Literature DB >> 15086363

Potato tuber proteins efficiently inhibit human faecal proteolytic activity: implications for treatment of peri-anal dermatitis.

J G H Ruseler-van Embden1, L M C van Lieshout, S A Smits, I van Kessel, J D Laman.   

Abstract

BACKGROUND: Frequent diarrhoea after intestinal resections and faecal incontinence in healthy infants may lead to perianal injury. A causative agent may be a high concentration of pancreatic proteases in faeces.

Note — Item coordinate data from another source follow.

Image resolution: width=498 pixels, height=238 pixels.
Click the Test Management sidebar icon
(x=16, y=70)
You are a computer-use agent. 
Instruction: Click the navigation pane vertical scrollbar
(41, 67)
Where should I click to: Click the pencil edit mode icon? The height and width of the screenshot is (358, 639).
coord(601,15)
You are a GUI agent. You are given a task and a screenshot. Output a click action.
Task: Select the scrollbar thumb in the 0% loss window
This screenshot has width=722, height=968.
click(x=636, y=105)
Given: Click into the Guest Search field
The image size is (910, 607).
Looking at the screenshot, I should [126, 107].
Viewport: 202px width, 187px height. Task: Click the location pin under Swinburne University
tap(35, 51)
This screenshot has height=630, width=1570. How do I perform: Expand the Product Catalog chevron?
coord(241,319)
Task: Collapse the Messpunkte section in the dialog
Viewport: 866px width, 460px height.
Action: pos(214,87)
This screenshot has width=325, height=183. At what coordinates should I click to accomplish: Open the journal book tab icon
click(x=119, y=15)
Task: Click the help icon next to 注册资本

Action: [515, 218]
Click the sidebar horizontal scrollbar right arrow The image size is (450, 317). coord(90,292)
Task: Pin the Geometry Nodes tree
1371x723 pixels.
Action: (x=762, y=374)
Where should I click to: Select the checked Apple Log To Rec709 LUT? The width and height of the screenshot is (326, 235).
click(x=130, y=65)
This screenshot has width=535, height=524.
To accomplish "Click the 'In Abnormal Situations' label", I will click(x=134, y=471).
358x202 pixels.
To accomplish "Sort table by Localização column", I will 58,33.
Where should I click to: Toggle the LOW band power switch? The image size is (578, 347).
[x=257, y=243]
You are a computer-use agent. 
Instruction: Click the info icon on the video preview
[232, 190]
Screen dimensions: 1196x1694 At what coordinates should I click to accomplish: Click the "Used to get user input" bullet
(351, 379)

The aim of the present study was to assess whether protease inhibitors are applicable for treating and preventing peri-anal dermatitis by inhibiting the initial cause of the inflammation, the faecal proteases.
DESIGN: Proteolytic activity was estimated in faeces of subjects frequently suffering from peri-anal dermatitis: patients with intestinal resections and healthy infants. The development of perianal dermatitis was studied after the construction of a reservoir with ileoanal anastomosis. The inhibitory effect of crude and partly purified potato juice on proteolytic activity of faecal output from patients with intestinal resections and healthy infants was investigated in vitro and in vivo (skin tests).
RESULTS: Faecal protease activity in faeces from patients with intestinal resections and healthy infants was found to be significantly higher than in healthy adults. After the construction of an ileum reservoir, 46 of 48 patients developed a protease-related peri-anal dermatitis. The partly purified protein fraction from potatoes inhibited the larger part of faecal proteases in vitro and completely prevented skin irritation by pancreatic proteases dissolved in sterilized faecal fluid, in a 24-h skin test, on the back of healthy human volunteers.
CONCLUSIONS: Potato proteins contain protease inhibitors, which suppress almost the complete proteolytic activity in faeces. Topical application of potato protease inhibitors might be a novel approach in preventing protease-induced peri-anal dermatitis, and therapeutic studies are needed to confirm our results.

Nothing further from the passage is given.